• _About this exercise_:
Every line from the one holding "Pick the Content PRO carousel type icon" through the last line of the records must be retyped exactly, and no other line or picture may appear in the copy.

• _Data to examine_:

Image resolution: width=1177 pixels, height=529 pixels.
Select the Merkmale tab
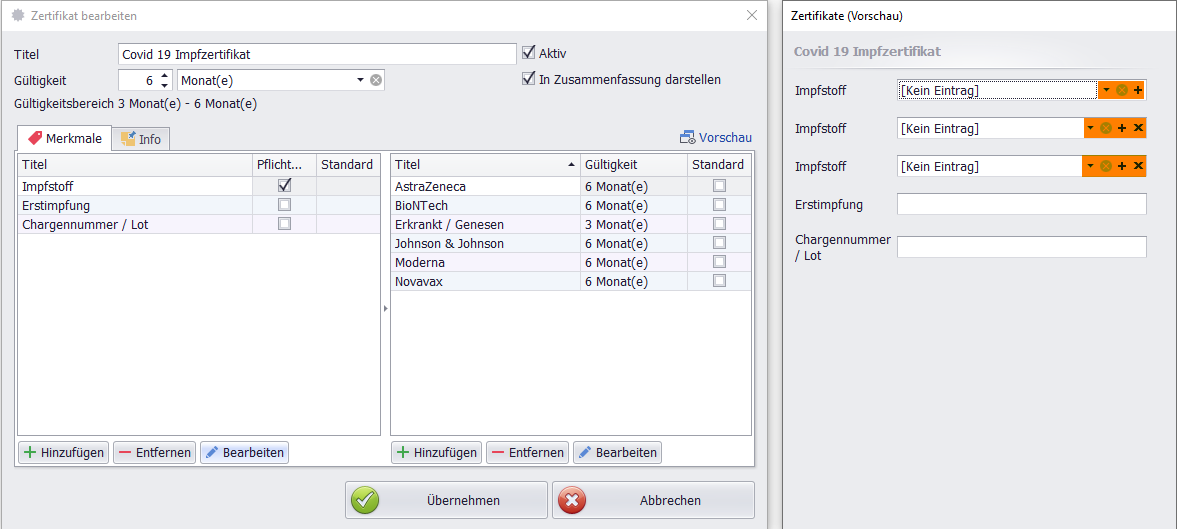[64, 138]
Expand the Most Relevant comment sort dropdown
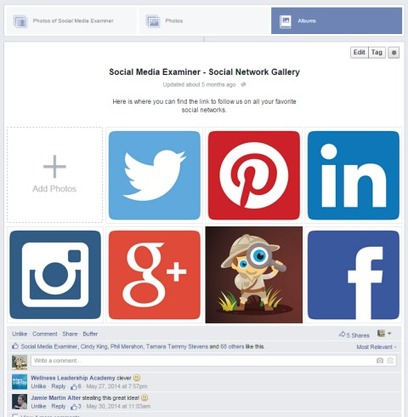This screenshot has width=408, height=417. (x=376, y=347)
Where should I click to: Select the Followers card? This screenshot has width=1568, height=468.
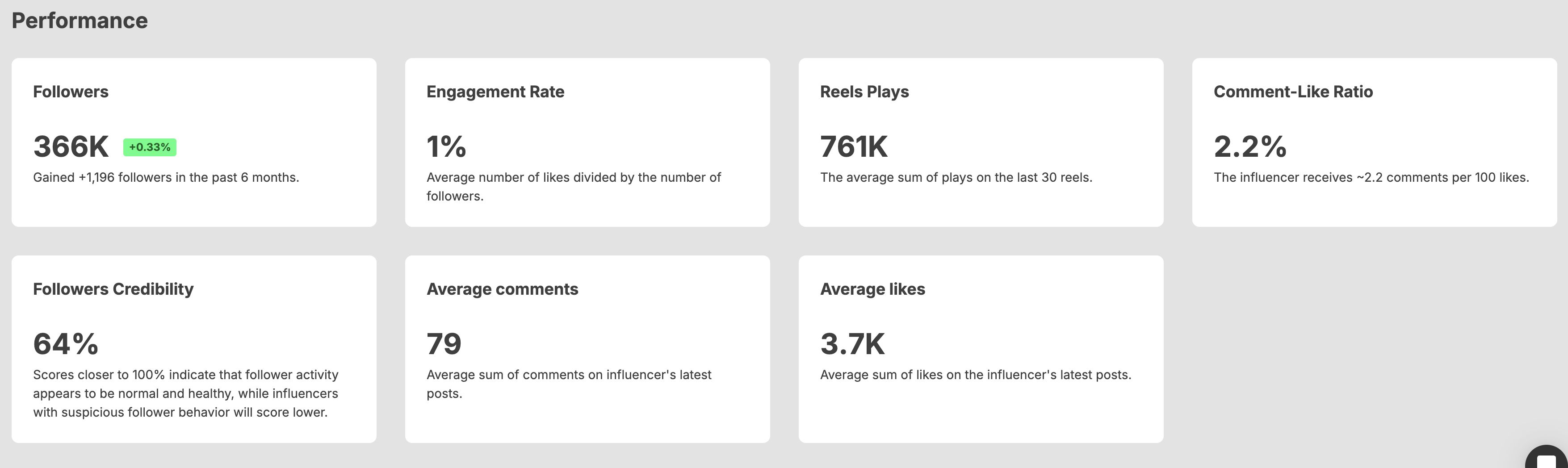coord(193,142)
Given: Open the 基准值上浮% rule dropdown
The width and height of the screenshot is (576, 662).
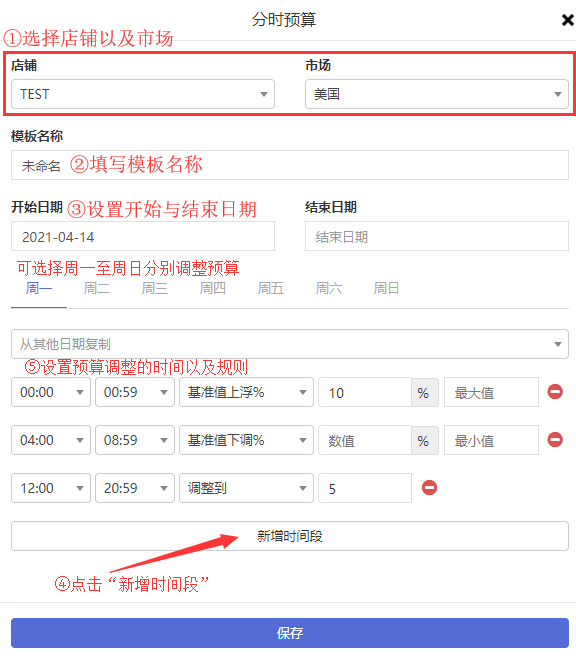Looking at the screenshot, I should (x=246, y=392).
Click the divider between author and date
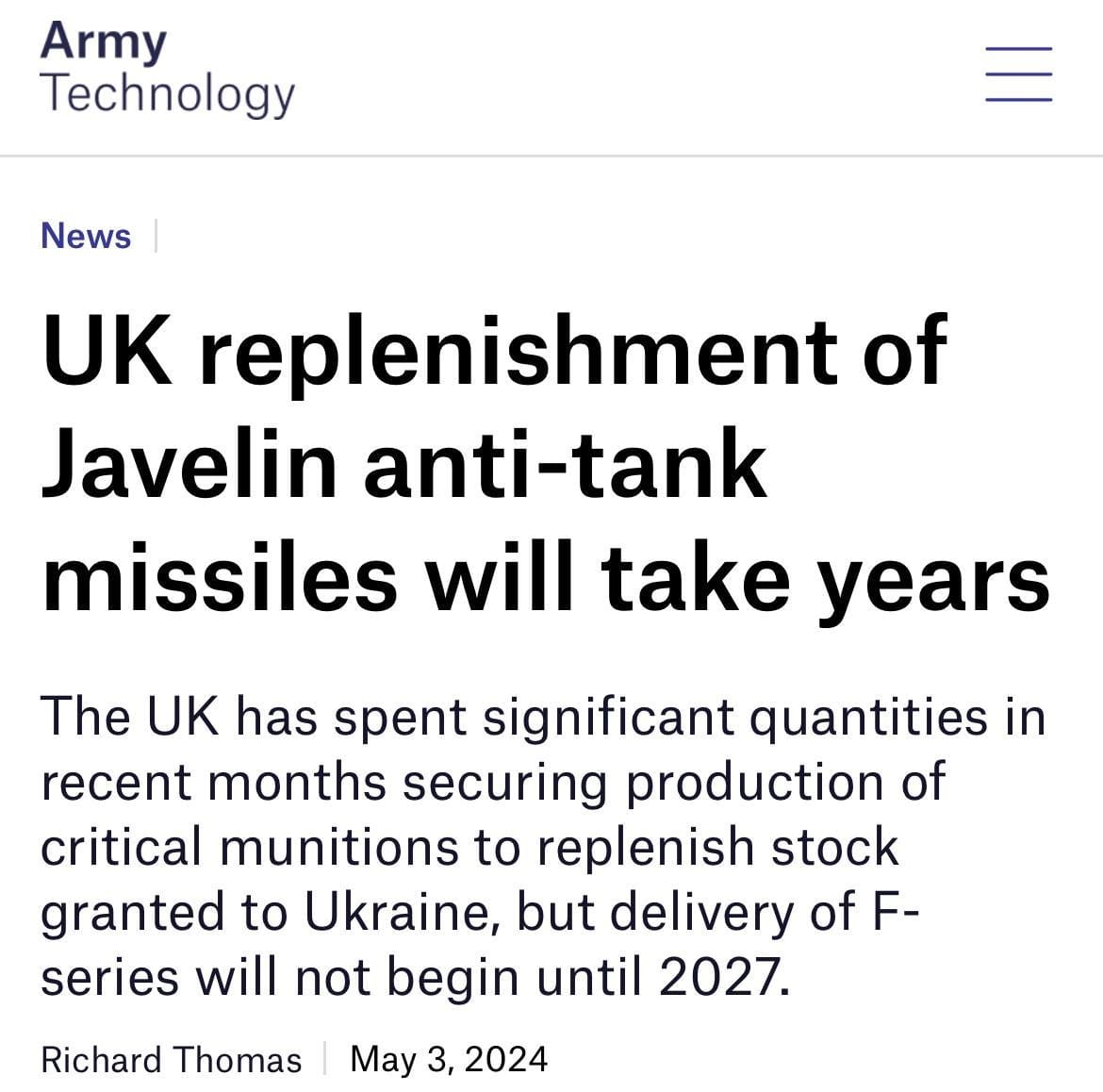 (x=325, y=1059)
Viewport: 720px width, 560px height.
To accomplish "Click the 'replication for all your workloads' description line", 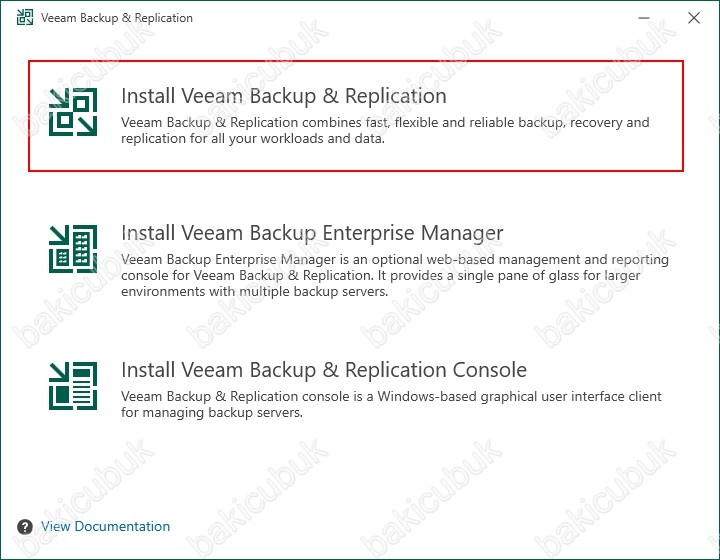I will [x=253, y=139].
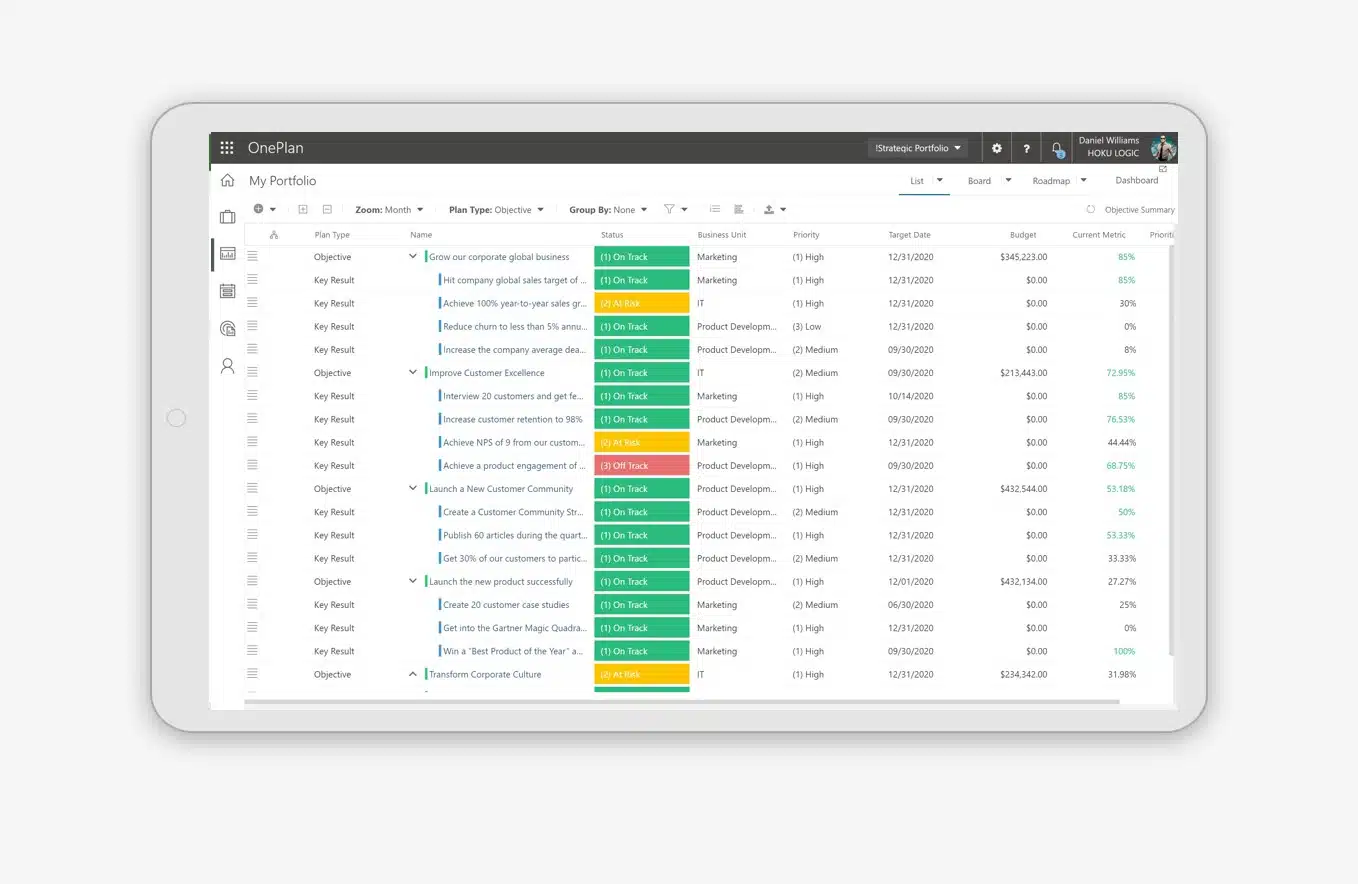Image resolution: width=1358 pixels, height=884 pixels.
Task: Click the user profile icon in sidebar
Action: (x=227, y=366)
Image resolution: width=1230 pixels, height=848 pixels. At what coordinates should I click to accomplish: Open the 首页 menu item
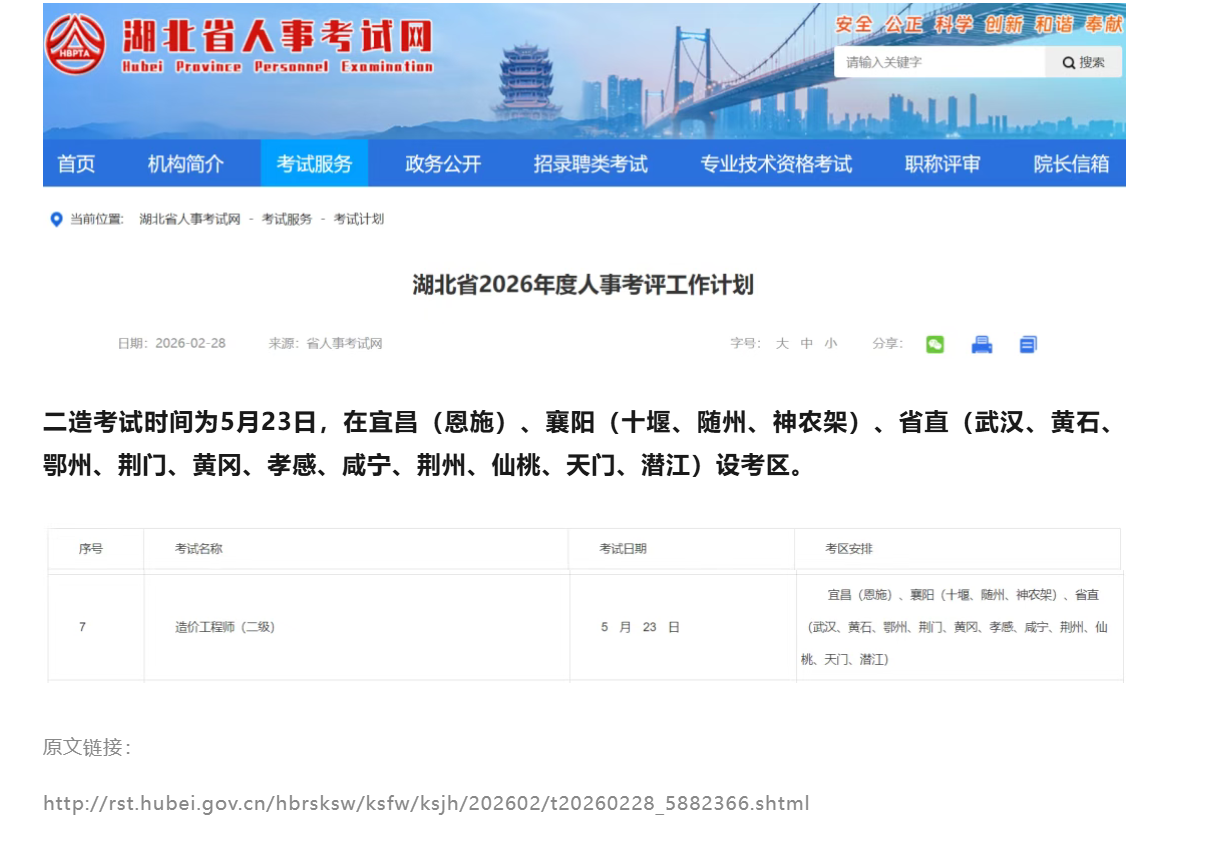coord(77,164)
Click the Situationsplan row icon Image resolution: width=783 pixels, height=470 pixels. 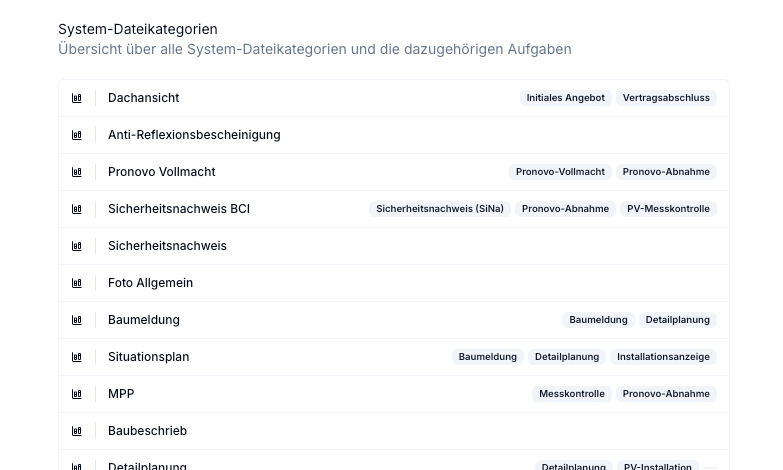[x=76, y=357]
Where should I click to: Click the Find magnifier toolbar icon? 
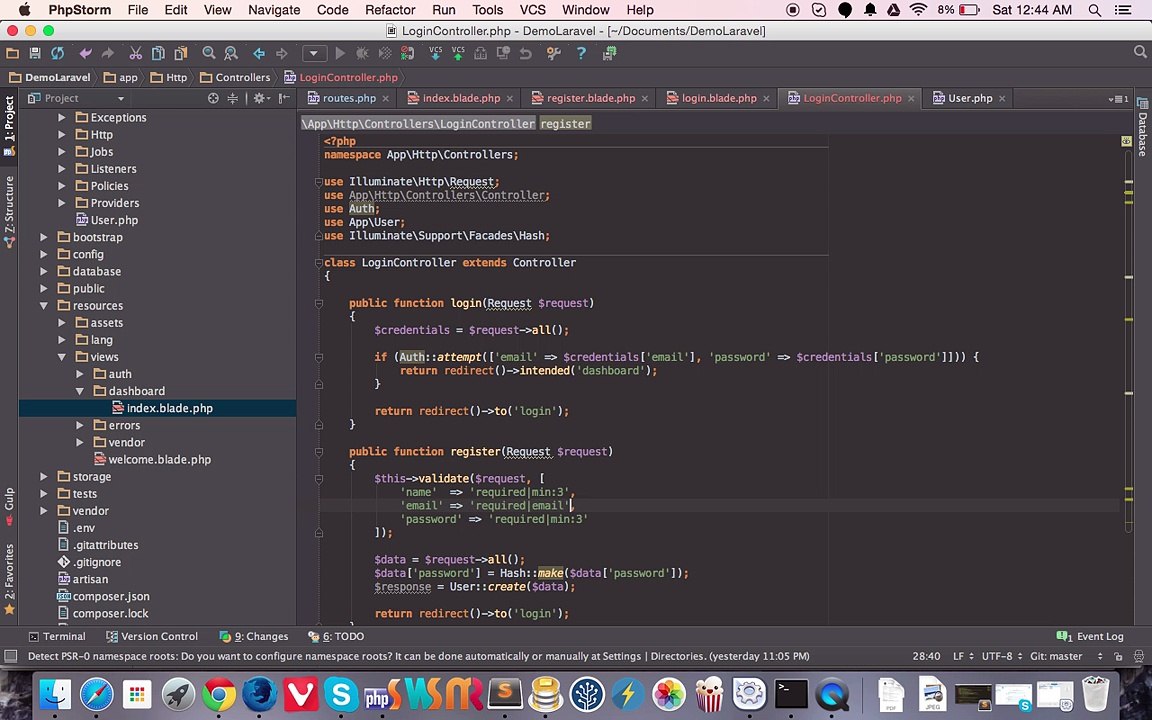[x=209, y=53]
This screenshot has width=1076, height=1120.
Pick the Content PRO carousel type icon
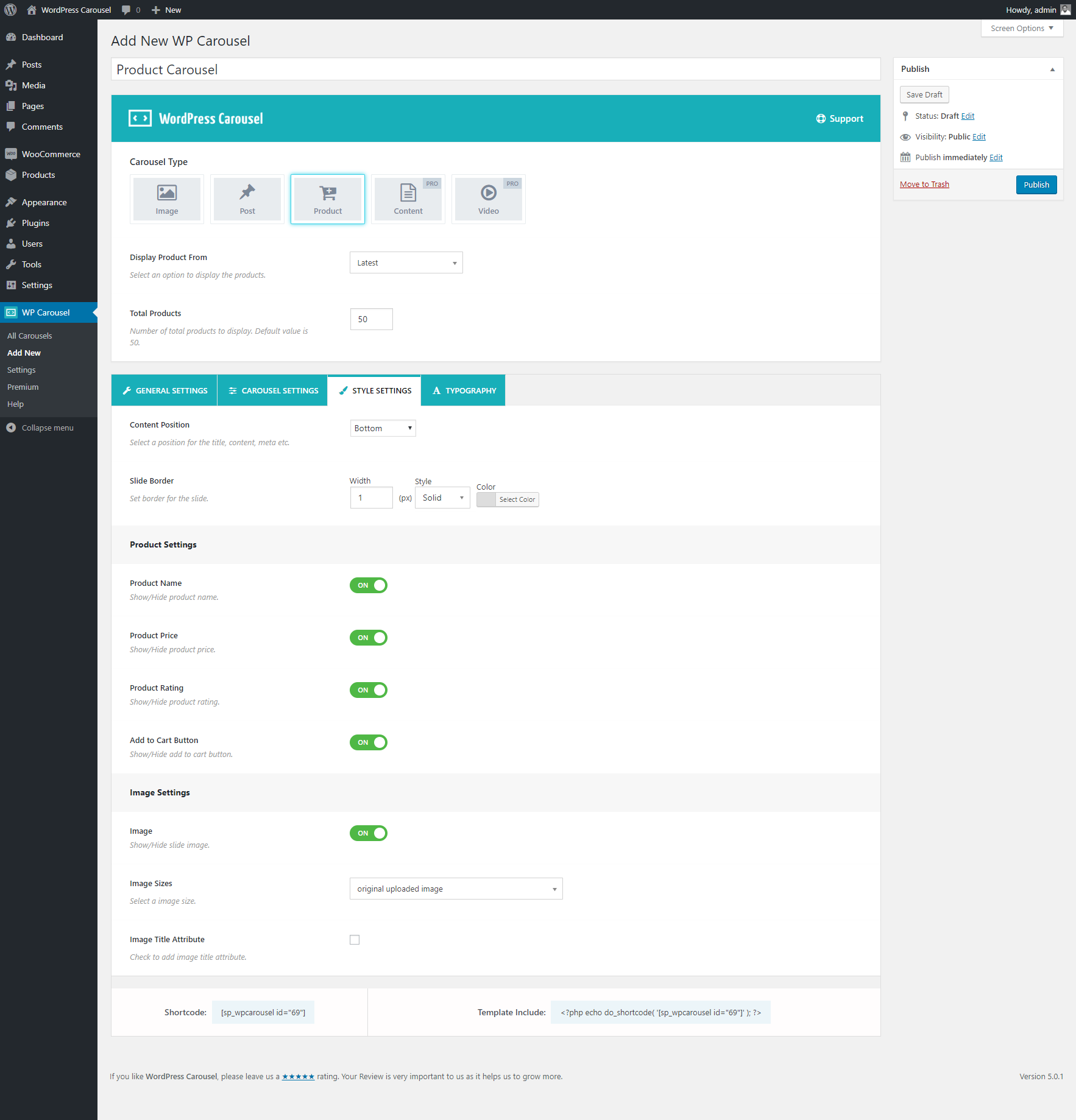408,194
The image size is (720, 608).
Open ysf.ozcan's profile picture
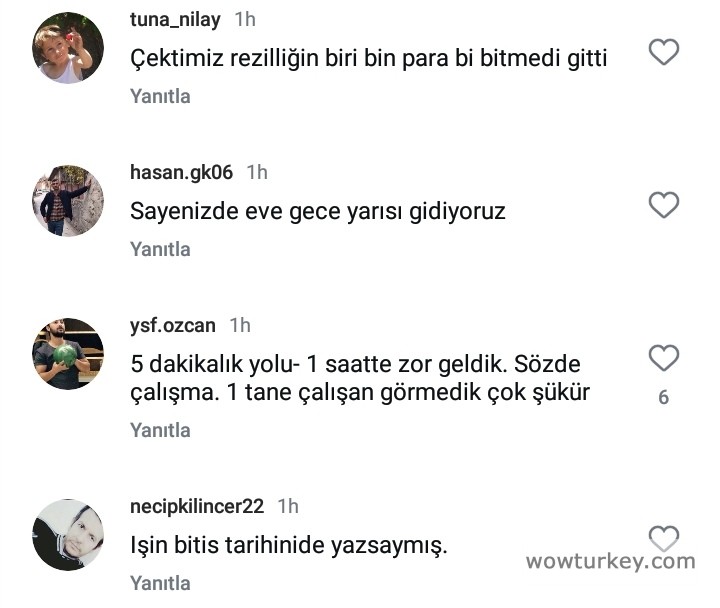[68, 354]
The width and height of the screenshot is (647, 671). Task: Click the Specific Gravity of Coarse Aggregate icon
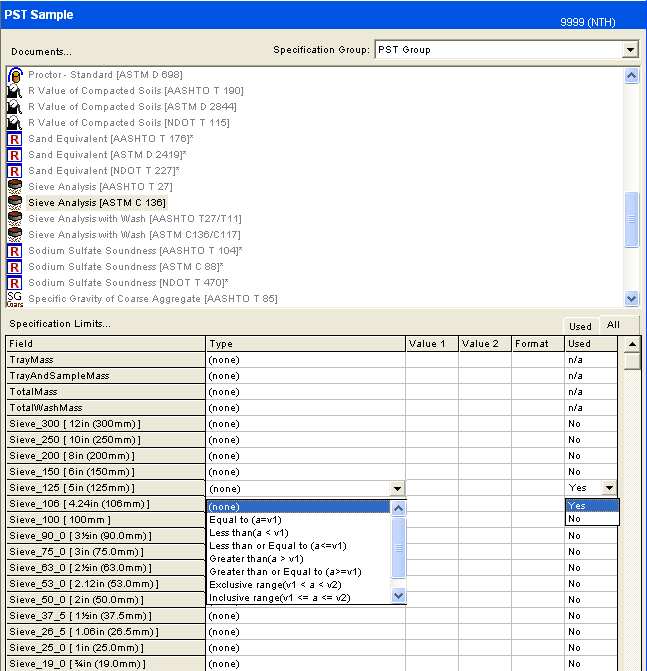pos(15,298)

• _Written answer_:
Pick the Content PRO carousel type icon
408,194
The image size is (720, 608).
Open ysf.ozcan's profile picture
[68, 354]
The width and height of the screenshot is (647, 671). Task: Click the Specific Gravity of Coarse Aggregate icon
pos(15,298)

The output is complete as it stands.